Reserved words: what are they good for? (Absolutely nothing?)

Random musing for the day: I was thinking about reserved words in programming languages and whether they’re really necessary at a lexical level. As you know, most programming languages define in their lexical grammar a set of words that cannot be used anywhere in the language except when explicitly specified in the grammar. For example, VB reserves the word “Object”. So you can’t just say:

    ' Error: Keyword is not valid as an identifier.
    Sub Object()
    End Sub

Many languages (such as VB) allow you to work around this by providing some sort of lexical escape that suppresses the reserved nature of the word. So you can say in VB:

    Sub [Object]()
    End Sub

Confusingly, many keywords that we’ve been adding to VB lately haven’t been reserved words, to reduce the need to modify people’s code when they upgrade. Instead, they’ve been contextual keywords, that is to say they’re only reserved in certain syntatic contexts. For example, From is not a reserved word in VB in the lexical grammar, but if you start an expression with From and then follow it with an identifier, we say “Oh, yes, you’re starting a query…” For example:

    Dim From As Integer = 10
    ' OK: Unambiguously the local variable
    Dim x = From + 10
    ' OK: Unambiguously a query
    Dim y = From a In New Integer() {1, 2, 3, 4}

Which leads me to wonder: why bother with lexically reserved words at all? Why not just make all of your keywords contextual? When I started on VB, I guess I just accepted the practice since that’s what the language did before I showed up, but now I’m not so sure. Maybe there’s some blindingly obvious reason that I’m not seeing (probably there is). I can think of some historical reasons why keywords weren’t all contextual:

  1. Maybe it simplified writing a parser in “the old days,” or it simplified building a parser generator.
  2. Maybe it was because people were writing code in editors that didn’t have syntax coloring. “int int = 5; int = (int)int * (int)int / (int)int” looks pretty nonsensical if you don’t have nice coloring to tell you which are the keywords and which aren’t.
  3. Maybe there were grammatical problems with doing it? The previous example makes me wonder about whether C could handle it; I’m not an expert on how the C grammar handles the cast operator.

Anyway, it’s not extremely relevant at the moment–we’re not going to just start unreserving all the keywords in VB–but just something interesting to think about…

22 thoughts on “Reserved words: what are they good for? (Absolutely nothing?)

  1. Duncan

    We need to keep keywords reserved because the parser in the human brain is a lot less state aware than the parser in the VB language 🙂

    Reply
  2. Bryan

    VB has always had reserved words. I imagine that it would be a major undertaking and require massive refactoring to convert all of the old reserved words into contextually reserved words. The same would hold true for other languages.

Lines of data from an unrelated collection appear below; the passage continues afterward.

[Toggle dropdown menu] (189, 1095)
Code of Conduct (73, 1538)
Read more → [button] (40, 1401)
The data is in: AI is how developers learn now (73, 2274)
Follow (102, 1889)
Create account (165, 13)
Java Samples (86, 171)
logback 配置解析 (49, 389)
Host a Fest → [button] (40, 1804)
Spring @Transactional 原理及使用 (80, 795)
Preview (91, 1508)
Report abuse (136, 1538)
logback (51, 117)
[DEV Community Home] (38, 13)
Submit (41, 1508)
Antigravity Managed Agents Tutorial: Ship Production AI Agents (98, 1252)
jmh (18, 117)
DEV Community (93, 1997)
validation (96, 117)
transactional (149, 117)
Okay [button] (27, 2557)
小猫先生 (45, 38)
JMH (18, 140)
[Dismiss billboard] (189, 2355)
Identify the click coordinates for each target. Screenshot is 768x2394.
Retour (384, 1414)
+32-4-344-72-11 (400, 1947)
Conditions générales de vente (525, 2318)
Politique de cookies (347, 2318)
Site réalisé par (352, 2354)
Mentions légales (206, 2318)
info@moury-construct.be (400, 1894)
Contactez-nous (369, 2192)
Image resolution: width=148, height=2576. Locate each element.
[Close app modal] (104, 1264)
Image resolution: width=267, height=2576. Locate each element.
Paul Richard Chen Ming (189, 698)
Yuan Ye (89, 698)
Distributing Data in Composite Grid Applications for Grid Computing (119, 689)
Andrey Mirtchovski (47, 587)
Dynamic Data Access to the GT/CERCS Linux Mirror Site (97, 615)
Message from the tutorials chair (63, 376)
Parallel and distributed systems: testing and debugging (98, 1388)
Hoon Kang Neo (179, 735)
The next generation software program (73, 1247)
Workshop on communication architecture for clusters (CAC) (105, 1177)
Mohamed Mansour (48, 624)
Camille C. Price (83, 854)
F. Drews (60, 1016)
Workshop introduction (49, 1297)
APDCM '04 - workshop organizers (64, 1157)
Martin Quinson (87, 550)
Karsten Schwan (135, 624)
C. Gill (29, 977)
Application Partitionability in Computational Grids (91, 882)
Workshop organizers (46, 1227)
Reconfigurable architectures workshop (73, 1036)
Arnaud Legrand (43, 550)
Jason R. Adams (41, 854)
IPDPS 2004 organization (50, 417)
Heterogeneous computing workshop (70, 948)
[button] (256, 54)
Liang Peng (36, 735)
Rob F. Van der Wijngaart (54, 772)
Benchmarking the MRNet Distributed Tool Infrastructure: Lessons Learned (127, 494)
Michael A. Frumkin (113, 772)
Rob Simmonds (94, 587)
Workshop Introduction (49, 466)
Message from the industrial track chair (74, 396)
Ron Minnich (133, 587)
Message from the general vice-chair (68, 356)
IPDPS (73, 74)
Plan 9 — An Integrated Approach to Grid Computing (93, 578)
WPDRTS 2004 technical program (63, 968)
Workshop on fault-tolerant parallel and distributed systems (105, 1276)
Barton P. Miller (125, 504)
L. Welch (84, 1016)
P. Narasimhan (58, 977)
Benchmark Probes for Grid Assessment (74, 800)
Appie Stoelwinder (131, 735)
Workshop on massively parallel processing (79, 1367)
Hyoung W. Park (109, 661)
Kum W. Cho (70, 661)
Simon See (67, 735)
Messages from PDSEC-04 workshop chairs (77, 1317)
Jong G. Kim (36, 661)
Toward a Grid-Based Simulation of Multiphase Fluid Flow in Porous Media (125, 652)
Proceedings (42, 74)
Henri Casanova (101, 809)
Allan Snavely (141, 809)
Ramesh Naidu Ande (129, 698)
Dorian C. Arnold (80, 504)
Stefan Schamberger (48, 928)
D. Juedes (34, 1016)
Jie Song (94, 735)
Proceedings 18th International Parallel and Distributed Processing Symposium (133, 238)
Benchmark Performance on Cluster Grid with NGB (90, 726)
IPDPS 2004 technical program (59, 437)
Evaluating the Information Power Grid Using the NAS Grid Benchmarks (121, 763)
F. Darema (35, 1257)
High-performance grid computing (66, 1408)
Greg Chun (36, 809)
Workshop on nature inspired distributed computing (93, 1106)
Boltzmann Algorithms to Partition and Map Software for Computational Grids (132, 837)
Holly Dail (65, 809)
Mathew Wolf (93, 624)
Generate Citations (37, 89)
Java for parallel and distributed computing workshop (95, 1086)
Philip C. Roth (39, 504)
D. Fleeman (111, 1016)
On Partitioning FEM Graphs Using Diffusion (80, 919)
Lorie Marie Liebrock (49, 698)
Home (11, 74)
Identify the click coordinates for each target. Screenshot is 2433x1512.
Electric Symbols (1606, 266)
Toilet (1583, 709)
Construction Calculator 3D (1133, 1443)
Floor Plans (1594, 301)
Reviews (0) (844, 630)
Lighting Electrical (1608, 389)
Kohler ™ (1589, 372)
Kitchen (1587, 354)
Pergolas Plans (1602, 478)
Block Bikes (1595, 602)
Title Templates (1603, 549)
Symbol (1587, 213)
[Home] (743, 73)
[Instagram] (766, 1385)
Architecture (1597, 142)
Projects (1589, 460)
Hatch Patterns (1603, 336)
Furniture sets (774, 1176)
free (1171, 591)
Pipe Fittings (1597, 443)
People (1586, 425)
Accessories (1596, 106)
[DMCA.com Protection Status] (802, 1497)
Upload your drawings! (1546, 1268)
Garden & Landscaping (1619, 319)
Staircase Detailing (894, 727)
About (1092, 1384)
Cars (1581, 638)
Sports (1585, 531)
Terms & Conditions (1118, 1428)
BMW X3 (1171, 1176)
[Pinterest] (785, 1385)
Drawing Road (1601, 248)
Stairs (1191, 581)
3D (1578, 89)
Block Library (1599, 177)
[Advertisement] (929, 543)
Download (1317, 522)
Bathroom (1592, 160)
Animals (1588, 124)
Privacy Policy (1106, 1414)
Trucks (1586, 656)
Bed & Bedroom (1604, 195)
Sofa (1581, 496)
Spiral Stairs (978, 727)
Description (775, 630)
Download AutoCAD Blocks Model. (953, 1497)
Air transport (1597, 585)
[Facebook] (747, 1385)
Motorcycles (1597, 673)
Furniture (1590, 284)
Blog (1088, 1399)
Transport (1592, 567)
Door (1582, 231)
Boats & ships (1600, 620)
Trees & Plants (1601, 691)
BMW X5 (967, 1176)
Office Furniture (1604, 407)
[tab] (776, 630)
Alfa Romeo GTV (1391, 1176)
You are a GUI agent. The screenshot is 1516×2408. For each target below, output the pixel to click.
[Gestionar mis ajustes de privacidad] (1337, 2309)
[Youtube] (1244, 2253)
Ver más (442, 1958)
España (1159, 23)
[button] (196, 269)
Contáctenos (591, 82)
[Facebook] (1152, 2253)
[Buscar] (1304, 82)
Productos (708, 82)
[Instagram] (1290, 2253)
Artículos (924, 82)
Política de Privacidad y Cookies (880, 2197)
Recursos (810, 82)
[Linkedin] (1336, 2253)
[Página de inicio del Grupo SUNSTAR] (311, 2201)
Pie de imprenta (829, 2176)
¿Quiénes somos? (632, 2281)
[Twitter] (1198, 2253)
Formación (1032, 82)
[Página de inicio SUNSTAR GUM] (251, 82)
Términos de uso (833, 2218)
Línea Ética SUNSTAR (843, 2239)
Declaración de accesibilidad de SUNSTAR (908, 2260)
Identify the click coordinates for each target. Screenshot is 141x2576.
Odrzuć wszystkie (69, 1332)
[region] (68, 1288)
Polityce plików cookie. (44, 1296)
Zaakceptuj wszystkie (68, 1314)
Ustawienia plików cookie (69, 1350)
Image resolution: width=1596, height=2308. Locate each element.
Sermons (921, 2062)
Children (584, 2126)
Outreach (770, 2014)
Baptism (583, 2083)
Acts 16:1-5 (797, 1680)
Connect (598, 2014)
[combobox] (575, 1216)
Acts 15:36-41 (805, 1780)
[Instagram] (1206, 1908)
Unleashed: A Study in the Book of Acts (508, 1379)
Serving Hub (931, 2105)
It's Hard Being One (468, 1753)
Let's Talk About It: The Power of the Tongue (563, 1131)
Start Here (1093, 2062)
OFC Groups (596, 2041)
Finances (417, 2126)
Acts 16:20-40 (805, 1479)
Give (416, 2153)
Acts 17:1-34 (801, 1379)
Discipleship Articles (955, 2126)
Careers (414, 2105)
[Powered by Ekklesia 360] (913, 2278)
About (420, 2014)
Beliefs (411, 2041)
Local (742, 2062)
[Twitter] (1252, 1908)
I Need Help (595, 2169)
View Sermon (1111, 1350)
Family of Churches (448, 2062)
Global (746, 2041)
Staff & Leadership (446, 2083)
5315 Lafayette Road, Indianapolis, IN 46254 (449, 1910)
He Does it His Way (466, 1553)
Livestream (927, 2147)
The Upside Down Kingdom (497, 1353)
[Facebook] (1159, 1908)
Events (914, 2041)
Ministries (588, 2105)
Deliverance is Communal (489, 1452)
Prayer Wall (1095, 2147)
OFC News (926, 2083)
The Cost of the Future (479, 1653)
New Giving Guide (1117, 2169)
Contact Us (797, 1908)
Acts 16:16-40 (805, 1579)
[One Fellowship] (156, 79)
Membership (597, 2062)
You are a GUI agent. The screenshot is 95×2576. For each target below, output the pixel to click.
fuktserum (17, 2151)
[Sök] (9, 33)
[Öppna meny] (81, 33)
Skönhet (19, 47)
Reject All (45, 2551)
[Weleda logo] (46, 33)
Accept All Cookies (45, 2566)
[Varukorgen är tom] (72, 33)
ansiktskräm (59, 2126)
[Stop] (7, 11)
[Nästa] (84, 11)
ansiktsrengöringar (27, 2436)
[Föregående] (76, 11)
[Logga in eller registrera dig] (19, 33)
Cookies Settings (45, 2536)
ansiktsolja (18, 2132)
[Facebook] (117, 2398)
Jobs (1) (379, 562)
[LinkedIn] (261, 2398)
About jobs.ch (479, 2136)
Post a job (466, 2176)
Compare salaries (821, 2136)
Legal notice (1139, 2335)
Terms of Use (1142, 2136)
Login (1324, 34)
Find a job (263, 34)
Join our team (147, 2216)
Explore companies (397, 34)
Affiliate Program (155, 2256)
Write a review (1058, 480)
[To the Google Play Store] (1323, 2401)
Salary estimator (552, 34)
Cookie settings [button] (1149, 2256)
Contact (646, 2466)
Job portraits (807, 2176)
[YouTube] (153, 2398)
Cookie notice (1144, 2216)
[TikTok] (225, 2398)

The best thing is to leave the legacy reserved words alone and introduce new reserved words as contextually reserved.

    Reply
  3. Elijah

    I think you’re on to something Paul.

    I enjoy all the expressiveness that you and the VB team added to VB 9:

    XML literals

    XML axis properties

    COMPLETE query expressions

    Smart query expressions (ordering by, defining a group, and selecting with multiple items automatically makes an anonymous type)

    I began programming with VB 7. I questioned weather I chose the correct language; now I know that I did.

    Thanks.

    Reply
  4. Barry Kelly

    Speaking as a compiler developer, ease of parsing matters, both for the vendor’s compiler and third-party tools. Most industry compilers use hand-written recursive descent. Things like error recovery and intellisense are a lot easier to implement using recursive descent; recursive descent generally works a lot better when there are unique identifiable FIRST tokens.

    Reply
  5. me2i81

    PL/1 let you use keywords as variables, because, darnit, someone figured you ought to be able to parse it correctly from context. I don’t remember any of the syntax, but you could do things like "if if = if then then = then else then = else". Hilarity ensued.

    Reply
  6. Brooks Moses

    "Those who forget history are doomed to repeat it."

    Let’s go back in the wayback machine about fifty years, to one of the first popular programming languages: Fortran IV. It didn’t have reserved words. (It also didn’t have syntactically-meaningful whitespace, but that’s another matter.) Because of that choice, and desire for backwards compatibility, Fortran still doesn’t have reserved words, even though it’s changed even more than Basic has between DOS’s BASICA and today’s VB.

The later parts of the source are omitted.